Для того чтобы преодолеть положительное право, правосознание должно не только признать его объективное значение, но усмотреть и принять его истинную основу. Оно должно понять, что корень этого значения лежит не в «силе», и не в «классном интересе», и не в «эмоциональной фантасме», и не в «воле других людей», и не в «безличном общественном авторитете», и не в «государственном изволении», но в объективном достоинстве естественного права. Положительное право имеет объективное значение потому, что в глубине его скрыта духовная правота и естественное право человека; его значение основывается на его достоинстве, а достоинство его определяется достоинством естественного права. Зрелое правосознание постоянно испытывает в положительном праве присутствие чего-то не относительного по своему значению и подчас затрудняется указать, что именно вызывает в нем это чувство: ибо «воля других людей», хотя бы и «уполномоченная» «третьими людьми», сама по себе не может сообщать своим велениям этого безусловного значения. Предметно исследуя и проверяя свой опыт, правосознание удостоверяется, что скрытое внутреннее достоинство действительно не покидает права, даже если оно по содержанию своему неверно или несправедливо.

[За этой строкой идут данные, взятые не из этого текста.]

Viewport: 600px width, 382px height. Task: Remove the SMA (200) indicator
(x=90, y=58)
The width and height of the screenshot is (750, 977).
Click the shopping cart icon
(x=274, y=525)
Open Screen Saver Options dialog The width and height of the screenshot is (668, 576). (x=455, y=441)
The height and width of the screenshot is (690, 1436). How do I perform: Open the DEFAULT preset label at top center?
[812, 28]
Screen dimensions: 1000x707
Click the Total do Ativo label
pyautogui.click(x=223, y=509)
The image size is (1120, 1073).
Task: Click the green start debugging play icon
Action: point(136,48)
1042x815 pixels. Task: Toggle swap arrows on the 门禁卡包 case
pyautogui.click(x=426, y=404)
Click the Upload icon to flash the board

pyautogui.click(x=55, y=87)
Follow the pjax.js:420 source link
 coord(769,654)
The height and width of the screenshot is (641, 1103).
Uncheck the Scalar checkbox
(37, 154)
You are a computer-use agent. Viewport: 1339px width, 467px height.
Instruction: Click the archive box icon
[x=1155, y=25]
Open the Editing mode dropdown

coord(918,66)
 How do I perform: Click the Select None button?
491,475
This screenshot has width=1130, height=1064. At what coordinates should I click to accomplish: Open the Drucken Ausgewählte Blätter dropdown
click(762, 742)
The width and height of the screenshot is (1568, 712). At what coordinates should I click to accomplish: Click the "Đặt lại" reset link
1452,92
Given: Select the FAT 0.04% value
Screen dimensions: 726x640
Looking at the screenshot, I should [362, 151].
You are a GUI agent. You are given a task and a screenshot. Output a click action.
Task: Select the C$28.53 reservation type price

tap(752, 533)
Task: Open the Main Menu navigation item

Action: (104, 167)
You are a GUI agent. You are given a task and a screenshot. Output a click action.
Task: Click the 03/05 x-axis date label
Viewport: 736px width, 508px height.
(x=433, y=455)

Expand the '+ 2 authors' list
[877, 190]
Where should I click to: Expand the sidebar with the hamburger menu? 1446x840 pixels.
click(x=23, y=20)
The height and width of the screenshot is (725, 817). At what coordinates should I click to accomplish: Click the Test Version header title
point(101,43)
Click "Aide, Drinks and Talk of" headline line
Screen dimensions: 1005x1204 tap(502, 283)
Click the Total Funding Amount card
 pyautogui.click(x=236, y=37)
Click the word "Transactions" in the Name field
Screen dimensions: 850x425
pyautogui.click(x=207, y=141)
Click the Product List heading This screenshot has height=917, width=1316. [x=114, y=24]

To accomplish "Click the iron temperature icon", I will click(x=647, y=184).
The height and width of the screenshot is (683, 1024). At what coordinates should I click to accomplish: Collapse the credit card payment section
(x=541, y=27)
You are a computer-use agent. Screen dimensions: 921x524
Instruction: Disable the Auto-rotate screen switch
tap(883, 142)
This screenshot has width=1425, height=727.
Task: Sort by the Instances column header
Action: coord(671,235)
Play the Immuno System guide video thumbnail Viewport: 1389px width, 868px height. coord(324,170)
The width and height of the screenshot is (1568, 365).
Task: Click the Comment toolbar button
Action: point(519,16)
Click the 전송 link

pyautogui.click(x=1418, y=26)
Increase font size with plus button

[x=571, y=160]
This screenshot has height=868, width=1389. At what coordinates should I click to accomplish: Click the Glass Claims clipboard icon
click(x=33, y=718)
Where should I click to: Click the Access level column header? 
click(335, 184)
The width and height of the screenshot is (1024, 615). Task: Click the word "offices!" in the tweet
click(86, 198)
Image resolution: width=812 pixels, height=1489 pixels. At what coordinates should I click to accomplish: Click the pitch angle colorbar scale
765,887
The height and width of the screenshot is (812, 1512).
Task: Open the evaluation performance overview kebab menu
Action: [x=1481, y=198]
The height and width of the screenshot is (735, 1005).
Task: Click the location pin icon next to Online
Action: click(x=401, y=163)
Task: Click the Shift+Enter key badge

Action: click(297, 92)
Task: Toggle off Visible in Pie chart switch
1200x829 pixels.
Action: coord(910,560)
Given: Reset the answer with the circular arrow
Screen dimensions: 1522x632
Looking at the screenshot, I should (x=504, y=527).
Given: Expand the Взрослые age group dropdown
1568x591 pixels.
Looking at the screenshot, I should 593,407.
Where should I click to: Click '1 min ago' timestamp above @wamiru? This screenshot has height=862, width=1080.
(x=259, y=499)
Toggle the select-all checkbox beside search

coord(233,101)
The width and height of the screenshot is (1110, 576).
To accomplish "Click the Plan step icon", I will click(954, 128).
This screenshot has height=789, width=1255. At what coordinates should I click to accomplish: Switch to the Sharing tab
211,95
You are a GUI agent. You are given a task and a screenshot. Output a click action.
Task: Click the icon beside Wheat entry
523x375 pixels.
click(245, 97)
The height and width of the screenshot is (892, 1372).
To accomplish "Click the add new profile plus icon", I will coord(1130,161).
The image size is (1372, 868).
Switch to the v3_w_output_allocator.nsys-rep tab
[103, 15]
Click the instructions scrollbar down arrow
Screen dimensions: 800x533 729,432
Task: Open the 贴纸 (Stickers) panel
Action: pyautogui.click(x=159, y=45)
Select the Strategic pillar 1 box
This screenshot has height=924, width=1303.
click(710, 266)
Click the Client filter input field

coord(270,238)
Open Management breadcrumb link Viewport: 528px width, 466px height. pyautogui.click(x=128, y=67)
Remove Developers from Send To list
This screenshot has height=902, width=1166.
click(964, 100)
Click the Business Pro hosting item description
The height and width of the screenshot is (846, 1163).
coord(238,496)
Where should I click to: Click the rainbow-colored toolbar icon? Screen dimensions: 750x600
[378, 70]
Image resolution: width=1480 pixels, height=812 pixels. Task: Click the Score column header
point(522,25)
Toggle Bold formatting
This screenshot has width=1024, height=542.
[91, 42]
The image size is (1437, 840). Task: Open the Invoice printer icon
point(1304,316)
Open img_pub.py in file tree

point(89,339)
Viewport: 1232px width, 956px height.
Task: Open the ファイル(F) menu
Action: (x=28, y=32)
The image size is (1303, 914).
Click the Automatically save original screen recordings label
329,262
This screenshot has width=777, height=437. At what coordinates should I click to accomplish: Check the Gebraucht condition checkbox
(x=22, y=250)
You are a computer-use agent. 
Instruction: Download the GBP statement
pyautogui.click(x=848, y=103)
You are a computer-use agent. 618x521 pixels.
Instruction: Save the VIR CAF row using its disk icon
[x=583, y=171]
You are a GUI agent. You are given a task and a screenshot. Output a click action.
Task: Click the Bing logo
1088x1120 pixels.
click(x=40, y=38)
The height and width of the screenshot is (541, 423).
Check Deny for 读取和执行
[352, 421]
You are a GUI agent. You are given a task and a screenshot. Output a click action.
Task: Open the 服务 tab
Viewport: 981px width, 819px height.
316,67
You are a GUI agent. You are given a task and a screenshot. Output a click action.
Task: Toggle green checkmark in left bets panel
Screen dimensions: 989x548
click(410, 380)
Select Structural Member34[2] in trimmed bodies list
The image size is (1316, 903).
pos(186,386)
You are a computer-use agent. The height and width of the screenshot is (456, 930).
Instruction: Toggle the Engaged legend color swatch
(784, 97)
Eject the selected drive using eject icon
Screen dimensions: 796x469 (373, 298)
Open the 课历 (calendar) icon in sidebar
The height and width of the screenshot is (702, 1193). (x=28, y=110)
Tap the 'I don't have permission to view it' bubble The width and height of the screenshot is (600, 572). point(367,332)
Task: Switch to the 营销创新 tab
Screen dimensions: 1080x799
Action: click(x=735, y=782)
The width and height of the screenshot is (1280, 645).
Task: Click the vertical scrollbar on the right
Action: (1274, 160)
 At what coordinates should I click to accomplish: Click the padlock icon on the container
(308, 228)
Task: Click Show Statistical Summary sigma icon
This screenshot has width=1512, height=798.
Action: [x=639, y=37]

Это достоинство отнюдь не является продуктом воображения или, точнее: то, что воображению, и мысли, и чувству предносится здесь, – есть нечто, действительно объективно обстоящее. Положительное право, даже неверное, т. е. исказившее скрытый в нем прообраз, переживается правосознанием как несовершенное проявление или несозревшая формула естественного права, как создание человечества, смутно и беспомощно искавшего безусловной духовной правоты. Может быть так, что люди не нашли этой правоты и в искании своем сбились с пути: продолжали говорить о ней, а хотели уже другого, или же хотели ее, но искали не там, где она не бывает. И в результате получилась неверная формула, несовершенное правило, несправедливое решение спора о притязаниях. Пусть это проявление неверно, пусть эта формула неверна, но если естественное правило будет найдено и формулировано в совершенстве и верности, то оно будет и должно быть найдено именно через творческое приятие и преобразование несовершенной формулы и через очищение ее, выстраданное жизненно и помогшее обрести верный путь. Новая норма займет то самое место, которое ныне занято неудачной формулой; она получит ее значение, которое важно соблюсти не умаленным и не расшатанным; она скажет иное иначе, но о том же: о свободе лица, о справедливости правоприменения, о самоуправлении человеческого духа. Развитое и зрелое правосознание видит в положительном праве как бы перво-проблеск естественного права и потому дорожит им: оно не «отстаивает» его от реформы, напротив, – но оно соблюдает его впредь до отмены.